Avukatlarımız İstanbul kentsel dönüşüm avukatı olarak hem müteahhitleri ve hem de kat maliklerini temsil etmiş, yani masanın her iki tarafında da yer alarak bu konuda uzmanlaşmıştır. İstanbul Anadolu yakasında ve özellikle de Bağdat Caddesi’ndeki bazı projelerin kentsel dönüşüm süreci hukuk büromuz tarafından yönetilmiştir.
İstanbul kentsel dönüşüm avukatı ekibimiz kentsel dönüşüm hukuku ve kentsel dönüşüm davaları konusunda 1992’den bugüne edindikleri deneyim ve bilgiler çerçevesinde, kentsel dönüşüm hukuku konularında danışmanlık yapmaktadır.
Kamuoyunda “Kentsel Dönüşüm” olarak da bilinen ve günümüzde yoğun bir şekilde özellikle İstanbul’da Bağdat Caddesi’nde ve Nişantaşı’nda uygulama olanağı bulan, 6306 sayılı Afet Riski Altındaki Alanların Dönüştürülmesi Hakkında Kanun 16/5/2012 tarihinde kabul edilmiştir.
Kentsel dönüşüm kanunu ülkemizin diğer illerinde de özellikle deprem tehlikesinin yüksek olduğu illerde hızla Uygulama alanı bulmaktadır.
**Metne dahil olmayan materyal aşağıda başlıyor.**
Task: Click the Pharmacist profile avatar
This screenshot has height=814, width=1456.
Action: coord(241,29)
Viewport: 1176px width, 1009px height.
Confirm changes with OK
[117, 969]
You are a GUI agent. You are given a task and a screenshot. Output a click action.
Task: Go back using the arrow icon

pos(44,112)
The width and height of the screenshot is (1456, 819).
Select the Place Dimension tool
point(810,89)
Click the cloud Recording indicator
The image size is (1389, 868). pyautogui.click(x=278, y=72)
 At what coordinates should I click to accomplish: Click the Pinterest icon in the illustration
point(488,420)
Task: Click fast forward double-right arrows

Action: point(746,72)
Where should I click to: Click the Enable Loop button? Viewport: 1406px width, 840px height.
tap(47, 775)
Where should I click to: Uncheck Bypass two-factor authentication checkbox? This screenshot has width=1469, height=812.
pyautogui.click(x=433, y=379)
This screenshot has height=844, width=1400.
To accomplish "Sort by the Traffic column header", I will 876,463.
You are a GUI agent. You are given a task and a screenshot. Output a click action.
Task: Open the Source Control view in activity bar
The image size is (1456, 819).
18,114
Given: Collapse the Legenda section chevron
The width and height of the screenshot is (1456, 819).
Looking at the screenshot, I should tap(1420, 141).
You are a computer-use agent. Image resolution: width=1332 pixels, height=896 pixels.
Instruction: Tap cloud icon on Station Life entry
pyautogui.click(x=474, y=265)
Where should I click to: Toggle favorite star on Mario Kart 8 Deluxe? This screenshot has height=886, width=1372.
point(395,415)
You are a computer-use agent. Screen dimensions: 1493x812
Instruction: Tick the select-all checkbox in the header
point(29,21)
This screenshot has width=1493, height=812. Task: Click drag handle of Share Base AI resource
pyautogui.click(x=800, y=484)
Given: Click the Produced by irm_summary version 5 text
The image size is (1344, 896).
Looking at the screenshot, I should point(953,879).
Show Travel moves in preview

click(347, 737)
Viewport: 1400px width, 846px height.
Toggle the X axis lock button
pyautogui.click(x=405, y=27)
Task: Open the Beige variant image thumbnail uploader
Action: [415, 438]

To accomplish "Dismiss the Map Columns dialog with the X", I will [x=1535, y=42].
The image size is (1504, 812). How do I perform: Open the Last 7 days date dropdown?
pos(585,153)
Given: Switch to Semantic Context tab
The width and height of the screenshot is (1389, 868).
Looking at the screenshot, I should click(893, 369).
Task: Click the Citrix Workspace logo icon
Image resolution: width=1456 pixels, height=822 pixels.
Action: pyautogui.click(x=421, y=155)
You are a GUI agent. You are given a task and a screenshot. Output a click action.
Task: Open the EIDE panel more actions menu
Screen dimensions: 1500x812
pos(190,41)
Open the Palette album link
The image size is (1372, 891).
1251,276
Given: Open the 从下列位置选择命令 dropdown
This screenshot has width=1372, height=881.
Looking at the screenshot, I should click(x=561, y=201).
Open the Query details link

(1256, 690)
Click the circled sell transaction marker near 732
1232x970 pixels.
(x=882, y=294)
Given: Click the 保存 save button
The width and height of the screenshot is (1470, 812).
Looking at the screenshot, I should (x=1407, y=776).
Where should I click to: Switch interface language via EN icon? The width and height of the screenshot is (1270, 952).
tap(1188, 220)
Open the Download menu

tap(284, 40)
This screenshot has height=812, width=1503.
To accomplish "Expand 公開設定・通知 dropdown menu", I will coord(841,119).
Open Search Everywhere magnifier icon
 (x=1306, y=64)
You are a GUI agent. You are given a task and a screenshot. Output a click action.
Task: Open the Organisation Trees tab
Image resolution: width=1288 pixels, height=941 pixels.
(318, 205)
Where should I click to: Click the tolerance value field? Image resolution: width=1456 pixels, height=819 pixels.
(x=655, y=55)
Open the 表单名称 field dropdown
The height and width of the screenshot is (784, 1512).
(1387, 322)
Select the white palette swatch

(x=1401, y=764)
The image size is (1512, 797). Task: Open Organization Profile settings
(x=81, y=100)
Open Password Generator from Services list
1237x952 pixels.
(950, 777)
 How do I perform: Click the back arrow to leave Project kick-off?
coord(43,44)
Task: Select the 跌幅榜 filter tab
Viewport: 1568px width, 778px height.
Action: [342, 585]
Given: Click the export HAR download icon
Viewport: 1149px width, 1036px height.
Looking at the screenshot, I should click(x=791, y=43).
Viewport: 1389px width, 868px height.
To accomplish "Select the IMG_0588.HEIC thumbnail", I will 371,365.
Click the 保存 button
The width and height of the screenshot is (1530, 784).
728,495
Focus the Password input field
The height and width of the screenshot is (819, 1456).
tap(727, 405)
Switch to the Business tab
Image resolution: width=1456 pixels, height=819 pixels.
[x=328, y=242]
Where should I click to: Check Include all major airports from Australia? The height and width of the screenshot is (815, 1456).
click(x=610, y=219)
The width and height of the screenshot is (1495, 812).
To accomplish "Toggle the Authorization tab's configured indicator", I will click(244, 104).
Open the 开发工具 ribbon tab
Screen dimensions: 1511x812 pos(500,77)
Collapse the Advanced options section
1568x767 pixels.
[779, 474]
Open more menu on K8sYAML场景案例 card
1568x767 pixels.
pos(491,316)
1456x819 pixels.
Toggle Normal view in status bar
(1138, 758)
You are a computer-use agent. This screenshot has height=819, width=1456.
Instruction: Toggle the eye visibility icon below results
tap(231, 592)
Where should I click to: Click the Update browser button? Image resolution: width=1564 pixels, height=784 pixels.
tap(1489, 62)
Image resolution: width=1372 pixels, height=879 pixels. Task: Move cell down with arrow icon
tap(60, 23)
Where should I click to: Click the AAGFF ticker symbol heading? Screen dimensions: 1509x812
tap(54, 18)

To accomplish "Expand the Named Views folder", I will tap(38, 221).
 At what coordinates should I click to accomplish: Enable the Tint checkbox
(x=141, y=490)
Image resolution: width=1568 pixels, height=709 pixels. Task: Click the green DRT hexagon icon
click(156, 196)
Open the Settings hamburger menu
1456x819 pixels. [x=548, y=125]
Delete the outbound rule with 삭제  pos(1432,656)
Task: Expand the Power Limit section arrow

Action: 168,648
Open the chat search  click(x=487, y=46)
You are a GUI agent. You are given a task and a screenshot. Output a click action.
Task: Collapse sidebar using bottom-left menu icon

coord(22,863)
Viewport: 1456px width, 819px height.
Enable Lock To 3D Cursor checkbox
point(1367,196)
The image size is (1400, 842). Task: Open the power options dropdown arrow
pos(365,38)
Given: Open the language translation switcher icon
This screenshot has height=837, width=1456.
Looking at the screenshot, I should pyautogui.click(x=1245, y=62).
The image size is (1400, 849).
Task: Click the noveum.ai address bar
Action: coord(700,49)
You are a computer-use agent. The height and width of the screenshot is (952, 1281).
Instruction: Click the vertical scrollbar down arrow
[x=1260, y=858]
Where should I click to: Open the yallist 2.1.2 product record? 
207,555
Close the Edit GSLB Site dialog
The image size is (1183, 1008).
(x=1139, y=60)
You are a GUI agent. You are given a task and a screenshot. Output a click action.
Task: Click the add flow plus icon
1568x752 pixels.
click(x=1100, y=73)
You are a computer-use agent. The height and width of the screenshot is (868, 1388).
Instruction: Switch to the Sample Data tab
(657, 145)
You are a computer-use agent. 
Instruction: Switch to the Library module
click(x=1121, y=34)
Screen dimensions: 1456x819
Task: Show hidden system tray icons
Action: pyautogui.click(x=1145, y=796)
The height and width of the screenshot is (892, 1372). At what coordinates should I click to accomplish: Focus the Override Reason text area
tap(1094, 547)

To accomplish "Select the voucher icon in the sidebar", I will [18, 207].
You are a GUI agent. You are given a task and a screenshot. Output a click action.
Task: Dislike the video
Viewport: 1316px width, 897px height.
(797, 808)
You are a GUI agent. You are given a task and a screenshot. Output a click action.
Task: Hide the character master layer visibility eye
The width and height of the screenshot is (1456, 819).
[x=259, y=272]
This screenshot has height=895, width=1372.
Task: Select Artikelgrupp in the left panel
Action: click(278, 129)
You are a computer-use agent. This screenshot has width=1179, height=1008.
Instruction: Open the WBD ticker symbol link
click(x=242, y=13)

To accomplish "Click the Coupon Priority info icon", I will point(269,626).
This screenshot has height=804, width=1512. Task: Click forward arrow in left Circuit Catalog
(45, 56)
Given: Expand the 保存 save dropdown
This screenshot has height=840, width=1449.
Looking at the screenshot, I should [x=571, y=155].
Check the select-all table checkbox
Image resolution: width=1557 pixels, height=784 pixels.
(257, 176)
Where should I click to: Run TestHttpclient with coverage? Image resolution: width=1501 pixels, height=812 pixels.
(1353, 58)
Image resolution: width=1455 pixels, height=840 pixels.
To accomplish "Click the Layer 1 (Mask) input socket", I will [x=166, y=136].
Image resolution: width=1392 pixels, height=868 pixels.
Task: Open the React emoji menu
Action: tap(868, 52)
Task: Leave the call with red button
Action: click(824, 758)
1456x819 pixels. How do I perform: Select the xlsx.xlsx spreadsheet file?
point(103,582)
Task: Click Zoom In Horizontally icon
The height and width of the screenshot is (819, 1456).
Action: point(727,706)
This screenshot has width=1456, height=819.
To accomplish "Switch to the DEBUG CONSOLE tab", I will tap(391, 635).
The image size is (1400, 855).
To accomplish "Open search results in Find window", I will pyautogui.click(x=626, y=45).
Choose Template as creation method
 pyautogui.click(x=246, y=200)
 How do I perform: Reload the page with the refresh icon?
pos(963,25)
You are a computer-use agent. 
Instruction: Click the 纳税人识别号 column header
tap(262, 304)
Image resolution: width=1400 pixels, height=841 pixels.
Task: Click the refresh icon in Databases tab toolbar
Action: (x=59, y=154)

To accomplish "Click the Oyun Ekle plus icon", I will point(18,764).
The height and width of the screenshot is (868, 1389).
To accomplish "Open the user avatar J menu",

İstanbul Kentsel Dönüşüm Avukatıyız
6306 sayılı Afet Riski Altındaki Alanların Dönüştürülmesi Hakkında Kanun kapsamında büromuz gayrimenkul avukatı ve kentsel dönüşüm hukuku konusunda uzman avukatlarımız ile kentsel dönüşüm hukuku ile ilgili her türlü hukuki hizmetleri sunmaktadır.
Hizmetlerimizin kapsamına inşaat şirketi ile yapılacak olan Kat Karşılığı Arsa Satış Vaadi Sözleşmesi ve inşaatın ne tür malzeme ile yapılacağının karar altına alındığı Teknik Şartnamenin hazırlanması ve inşaat şirketi tarafından hazırlanmış olan bu tür sözleşmelerin incelenmesi de girmektedir.
Kentsel Dönüşüm Nedir ve Ortaya Çıkış Sebepleri Nelerdir?
1960’lı yılların sonunda sanayi ve ekonomideki gelişmelere bağlı olarak köylerden büyük şehirlere göçler başlamıştır. Şehir merkezlerinde aşırı nüfus yoğunluğu olmuş, bu da beraberinde plansız kentleşme, alt yapı yetersizliği, kaçak yapılaşma çevre kirliliği gibi çeşitli olumsuzlukları beraberinde getirmiştir.
Bununla beraber Türkiye’nin jeolojik yapısı itibari ile aktif fay hatlarının olduğu deprem bölgesinde bulunduğu bir gerçektir.
Geçmişten bugüne kadar ülkemizde yaşanan depremler maalesef ki büyük yıkımlara ve acılara sebebiyet vermiştir. Bu yıkımları önlemek amacıyla 2012 yılında 6306 sayılı Afet Riski Altındaki Alanların Dönüştürülmesi Hakkında Kanun yürürlüğe girmiş, söz konusu kanunla beraber Kentsel Dönüşüm bilinci ülkemizde yavaş yavaş oluşmaya başlamıştır.
Kentsel Dönüşüm; şehirdeki kaçak yapıların önüne geçilmesi için ve depreme dayanıklı olmayan riskli binaların belirlenip yeniden yapılarak, doğal afetler sonucu oluşabilecek zararların en aza indirilmesi amacıyla yapılan, daha yaşanılabilir, sağlıklı kentler düzenlemeyi amaç edinen bir kamu projesidir.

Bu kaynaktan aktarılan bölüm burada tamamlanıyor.